- **Problem to work on**:
Find and copy every line in the records that includes the string "width".
══════════════════════════════
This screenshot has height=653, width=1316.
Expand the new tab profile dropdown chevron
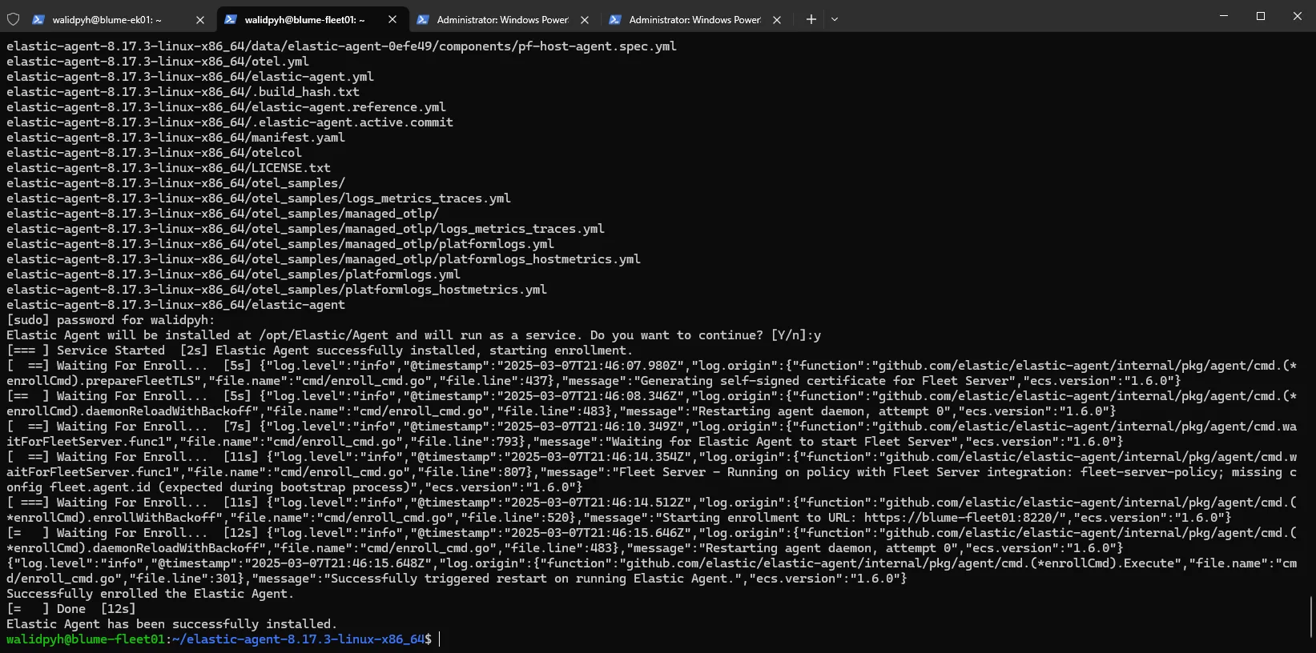point(835,19)
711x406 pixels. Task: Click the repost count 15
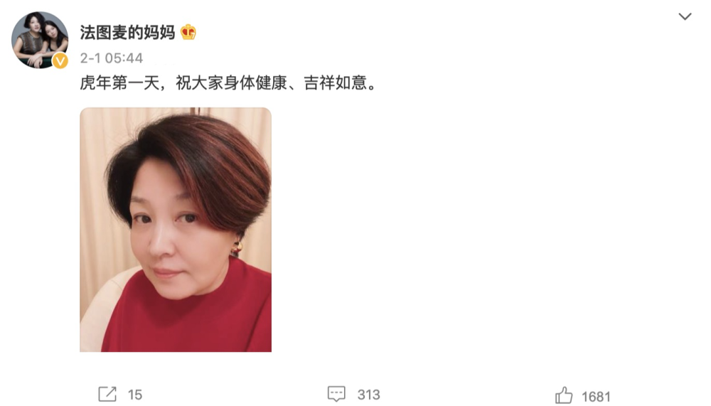click(x=135, y=395)
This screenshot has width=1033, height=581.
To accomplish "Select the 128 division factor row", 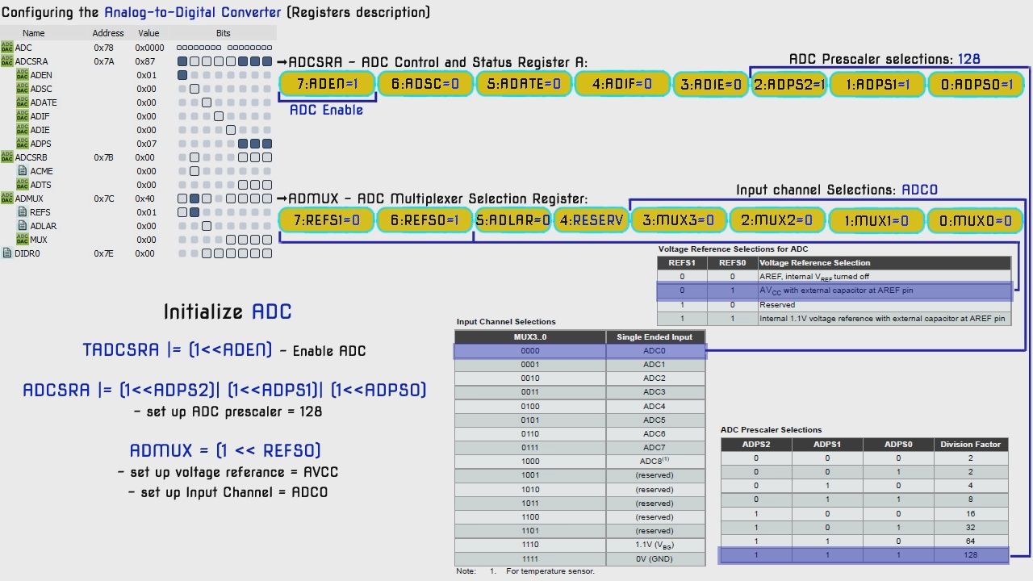I will 863,554.
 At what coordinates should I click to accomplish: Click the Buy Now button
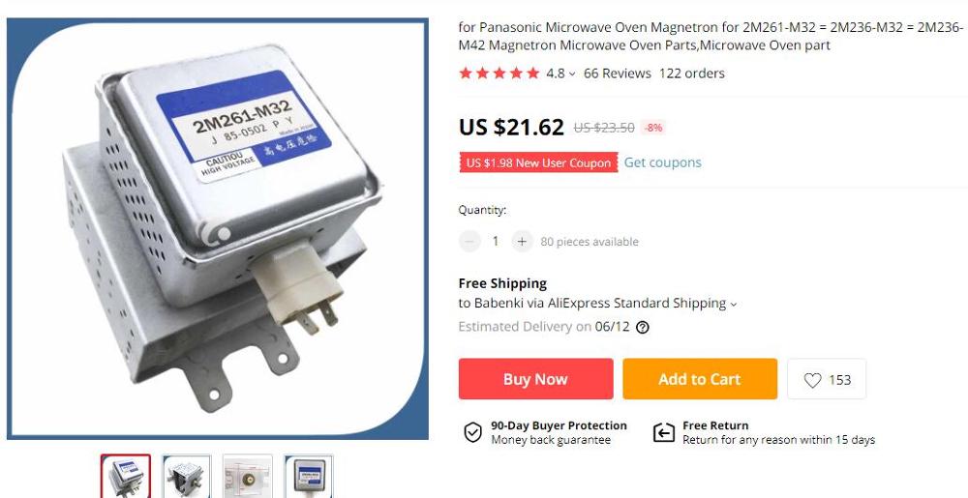(x=536, y=379)
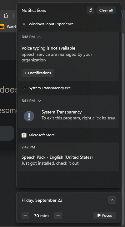
Task: Expand the 3:14 PM notification chevron
Action: tap(39, 101)
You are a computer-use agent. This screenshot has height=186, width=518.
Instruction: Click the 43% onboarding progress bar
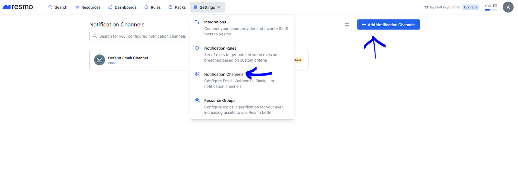tap(490, 10)

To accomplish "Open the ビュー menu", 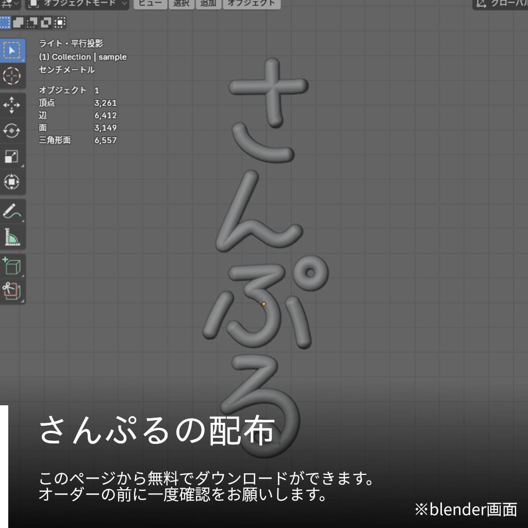I will (x=150, y=4).
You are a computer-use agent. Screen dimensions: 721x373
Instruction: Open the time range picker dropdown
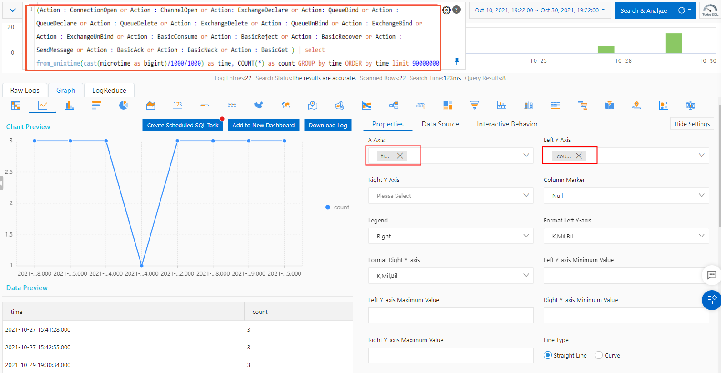540,10
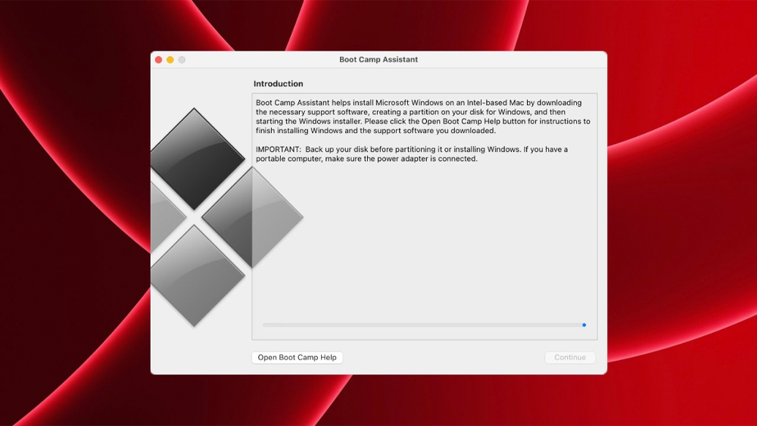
══════════════════════════════
- **Solution**:
This screenshot has height=653, width=1316.
This screenshot has width=1033, height=581.
You are a computer-use agent. This screenshot has height=186, width=518.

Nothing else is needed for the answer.